Kakek saya kemudian meninggal saat saya kelas 5 SD, dan barulah saat duduk di bangku kuliah saya mulai terpikir untuk menceritakan kembali pengalaman kakek –dan keluarga saya– dalam bentuk sebuah novel fiksi sejarah. Butuh waktu yang tidak sebentar untuk bisa memahami semuanya, dan sampai hari ini bahkan saya masih sering bertanya-tanya alasan kakek mau terus mengingat pengalaman pahit tersebut dan membagikannya kepada saya. Terkadang saya berpikir yang dilakukan kakek sebenarnya adalah memupuk kemarahan dalam benak saya terhadap tindak pelanggaran kemanusiaan massal yang dilakukan oleh negara terhadap rakyatnya sendiri.

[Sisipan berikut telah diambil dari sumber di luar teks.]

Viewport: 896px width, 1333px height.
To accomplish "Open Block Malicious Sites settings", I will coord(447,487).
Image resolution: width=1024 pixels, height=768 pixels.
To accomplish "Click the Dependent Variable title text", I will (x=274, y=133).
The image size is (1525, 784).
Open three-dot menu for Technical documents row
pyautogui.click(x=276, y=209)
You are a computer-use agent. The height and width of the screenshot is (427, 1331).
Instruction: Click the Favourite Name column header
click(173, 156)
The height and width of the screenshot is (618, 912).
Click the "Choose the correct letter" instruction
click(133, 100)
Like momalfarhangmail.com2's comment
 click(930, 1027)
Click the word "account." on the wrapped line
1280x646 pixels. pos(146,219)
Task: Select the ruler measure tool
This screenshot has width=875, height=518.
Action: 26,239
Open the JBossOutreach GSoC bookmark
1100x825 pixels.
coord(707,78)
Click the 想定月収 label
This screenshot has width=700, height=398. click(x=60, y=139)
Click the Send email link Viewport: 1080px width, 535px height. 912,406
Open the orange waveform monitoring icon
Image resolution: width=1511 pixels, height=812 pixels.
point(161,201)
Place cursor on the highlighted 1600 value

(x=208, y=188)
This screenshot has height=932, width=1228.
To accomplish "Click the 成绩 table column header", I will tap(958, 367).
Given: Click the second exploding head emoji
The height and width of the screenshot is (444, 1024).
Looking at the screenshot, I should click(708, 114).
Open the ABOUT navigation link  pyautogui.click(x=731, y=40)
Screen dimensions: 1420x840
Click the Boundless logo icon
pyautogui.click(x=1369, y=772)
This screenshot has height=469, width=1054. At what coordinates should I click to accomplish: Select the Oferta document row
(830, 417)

Bahkan penggarapan novela fiksi ilmiah Menanam Gamang (2020) di awal pandemi Covid-19 juga berangkat dari kemarahan saya terhadap cara pemerintah menanggapi dan merespons fenomena krisis kesehatan global tersebut. Saya juga mendengar cerita dari orang-orang yang dirumahkan, mengalami pemotongan gaji, atau bahkan sampai kehilangan pekerjaannya karena pandemi. Semua hal tersebut menerbitkan keresahan dalam benak yang pada akhirnya saya tuangkan melalui penggambaran kota masa depan yang tengah dilanda pandemi di mana masyarakat merasakan imbasnya secara nyata dan pemerintah mengambil langkah-langkah yang tidak strategis.
Apakah langkah menulis ini bisa mengubah pemikiran seseorang soal konstruksi sosial yang ada di masyarakat? Saya percaya sejauh seorang penulis memiliki komitmen sosial dan masyarakat mau menyadari terdapat begitu banyak hal yang perlu mereka pertanyakan terus menerus, itu bisa terjadi.